G. Konflikte in der Übungsgruppe
Ein Teil der Herausforderung und der Bereicherung, die sich aus dem Lernen und Arbeiten in einer Übungsgruppe ergeben, liegt darin, stets sehr präsent und bewusst zu sein. Die meisten von uns werden wahrscheinlich Konflikte oder zumindest eine gewisse Spannung wahrnehmen, die sich mit der Zeit einstellen. Unsere wichtigste Aufgabe im Sinne der GFK ist es dann, unsere Aufmerksamkeit und unsere Wahrnehmung darauf zu richten, was wir fühlen und brauchen resp. welche Bedürfnisse wir haben. Gleichzeitig wissen wir auch, dass wir eine bewusste Wahl treffen können, wie wir z. B. diese Bedürfnisse einbringen können, um eine größtmögliche Zufriedenheit zu erlangen.

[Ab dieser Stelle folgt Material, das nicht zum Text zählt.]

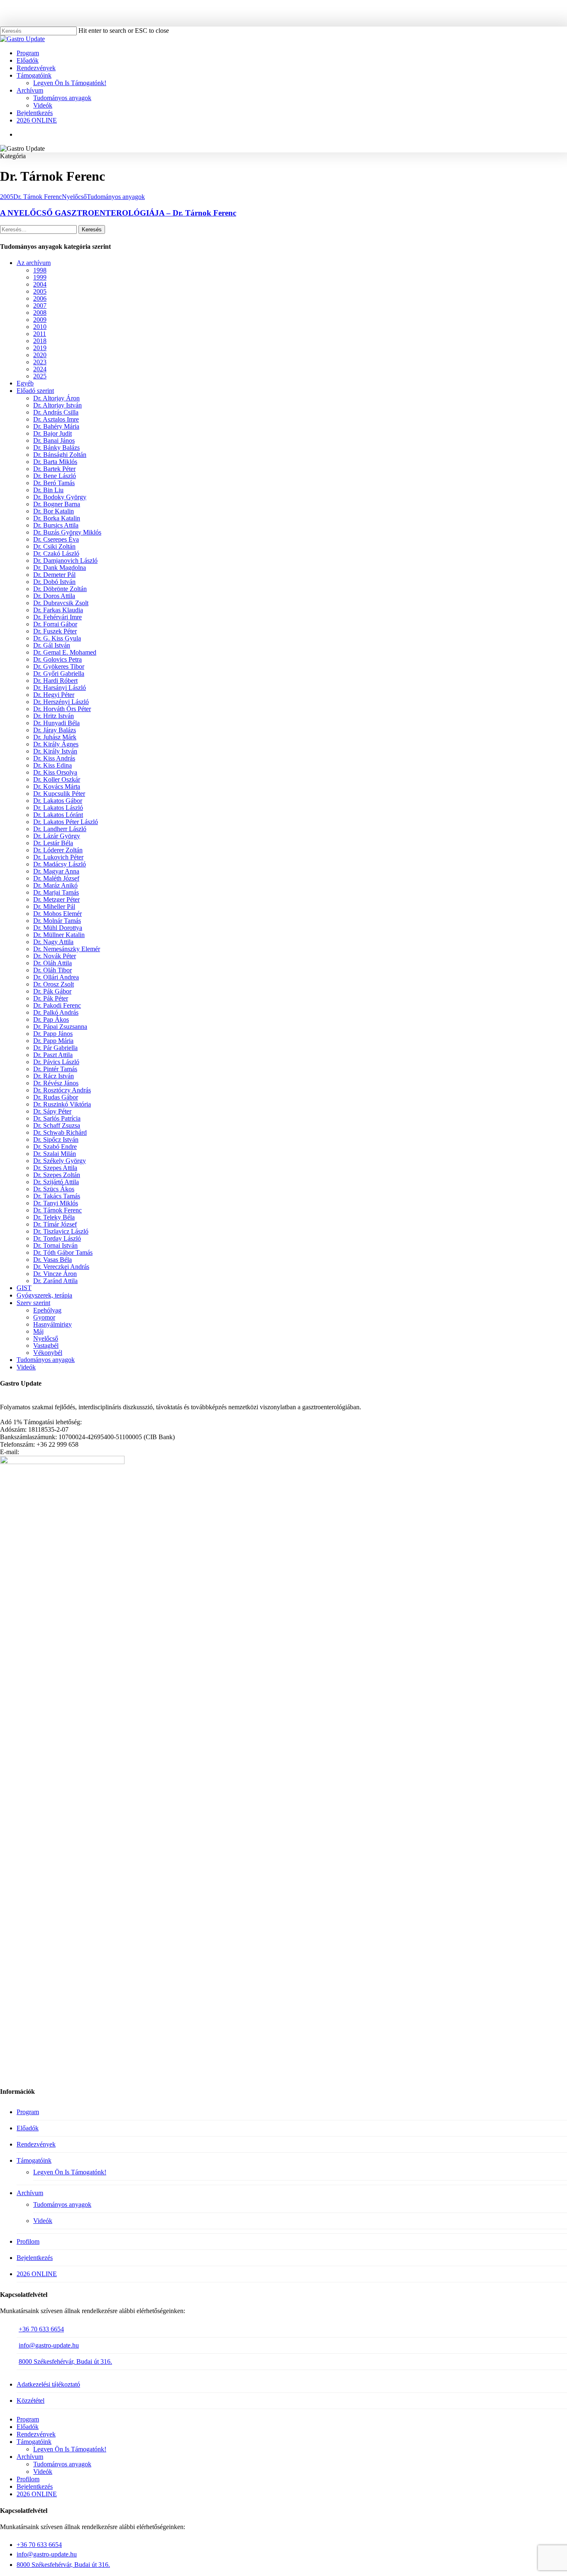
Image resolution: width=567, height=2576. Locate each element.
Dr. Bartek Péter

In anderen Übungsgruppen kann es uns vielleicht passieren, dass wir die Spannungen, die wir gegenüber anderen Gruppenmitgliedern spüren, unbewusst unterdrücken oder ignorieren. In GFK-Übungsgruppen dagegen reagieren wir manchmal auf unangenehme Situationen, indem wir unsere Gruppenmitglieder jeder Frustration, jedem Ärger und jeder Wut aussetzen, die sie bei uns auslösen, in der Annahme, dass dies der „Weg der GFK“ sei. Wenn wir zum ersten Mal die aufregende Entdeckung machen, was es heißt, wenn wir mit unseren Bedürfnissen verbunden sind, vergessen wir vielleicht, dass wir auf lange Sicht unsere eigenen Bedürfnisse nicht auf Kosten anderer befriedigen können. Konflikte wirken sicherlich manchmal wie Wasser auf unsere Mühlen, aber trotzdem können wir immer noch üben, den richtigen Zeitpunkt zu wählen, die Menge des Wassers zu dosieren oder die Geschwindigkeit des Mühlrads zu regulieren. Eine „gereifte“ Übungsgruppe kann so möglicherweise einen heftig entflammten Konflikt, der die Gruppe einige Monate früher noch gesprengt hätte, auffangen. Wir sollten uns auch daran erinnern, dass es ein äußerst geeigneter Moment ist, GFK zu üben, wenn ungelöste Konflikte Teilnehmerinnen dazu bringen, die Übungsgruppe zu verlassen, oder wenn sich die Gruppe selbst auflöst.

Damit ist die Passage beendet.